Ici, point de scènes de sexe ou de fantasmes comme chez Lynch, cette vision très prude de la femme, comme les références qui ont construit son réalisateur et influencé son regard d'adulte, est de l'ordre de l'amour platonique.
Pendant une soirée d'octobre 2021, j'ai décidé de revoir Inception. Et à mon grand étonnement, j'ai ressenti un choc similaire à mon premier visionnage. J'ai terminé le film les yeux mouillés, tandis que la musique « Time » s'était arrêté, laissant place au générique.
Pourtant, j'avais changé depuis 10 ans, j'avais muri, mon esprit critique s'était affiné, mon esprit était plus ouvert et mes sens plus développés. Qu'est-ce qui avait pu me toucher, encore aujourd’hui, dans cette histoire d'hommes blancs, riches, en costard, avec des flingue ?
Tout simplement, le coeur du film, l'histoire d'amour entre Mall et Cobb.
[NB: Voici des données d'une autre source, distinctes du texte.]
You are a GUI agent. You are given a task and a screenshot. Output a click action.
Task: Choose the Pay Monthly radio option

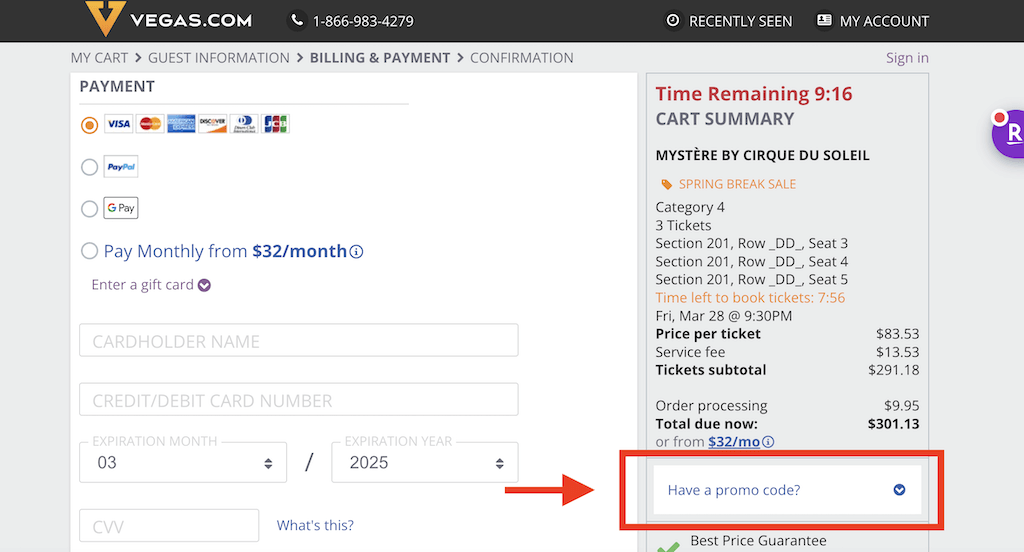[x=90, y=251]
Car si on enlève ce rythme épuisant, cette musique tonitruante, ces personnages archétypaux qui expliquent le scénario comme un élève devant son exposé, si on enlève toutes les couches du scénario faussement compliqué, les différents niveaux de rêves, l'attente insoutenable devant mon clavier à revoir la bande-annonce en boucle... Que reste-il ?
Mall et Cobb.
Pourtant d'autres histoires d'amour au cinéma m'ont infiniment plus marqué : Titanic, Eternal Sunshine of the Spotless Mind, Les Noces rebelles, La la land, Before Sunrise... (Trois films sur cinq avec Kate Winslet, il faut que j'en discute avec ma psy).
Si c'est cette histoire qui m'a marqué, c'est parce qu'elle m'a pris au dépourvu, cachée derrière un pseudo James Bond. Inception est un miroir déformant, une capsule temporelle, mais également un fauteur de trouble, un faux blockbuster, un mauvais film d'auteur. Une simulation, comme Matrix à son époque, dont le message originel est l'amour, encore une fois. Les sentiments masqués par des réflexions philosophiques, des mecs en costard et de la musique assourdissante. Cette musique de pompier qui n'attend que notre relâchement pour mieux nous traverser par la magnifique musique « Time ». Comme si elle n'osait pas s'assumer pleinement et avait besoin de trompettes et de grosses basses pour se camoufler.
Les lumières s'étaient rallumées dans la salle, une de mes soeurs nous avait dit qu'elle avait lu les sous-titres en allemand et qu'elle comprenait mieux le film de cette façon. Elle en a surement eu une toute autre interprétation.
Ce moment n'arrivera plus jamais, une réunion familiale idyllique comme il y en a eu peu, un moment hors du temps, une première fois, un premier amour.
Inception, c'est l'histoire d'un gosse qui pensait un peu trop et qui avait du mal à exprimer ses sentiments.
Aujourd’hui, je recommence à respirer.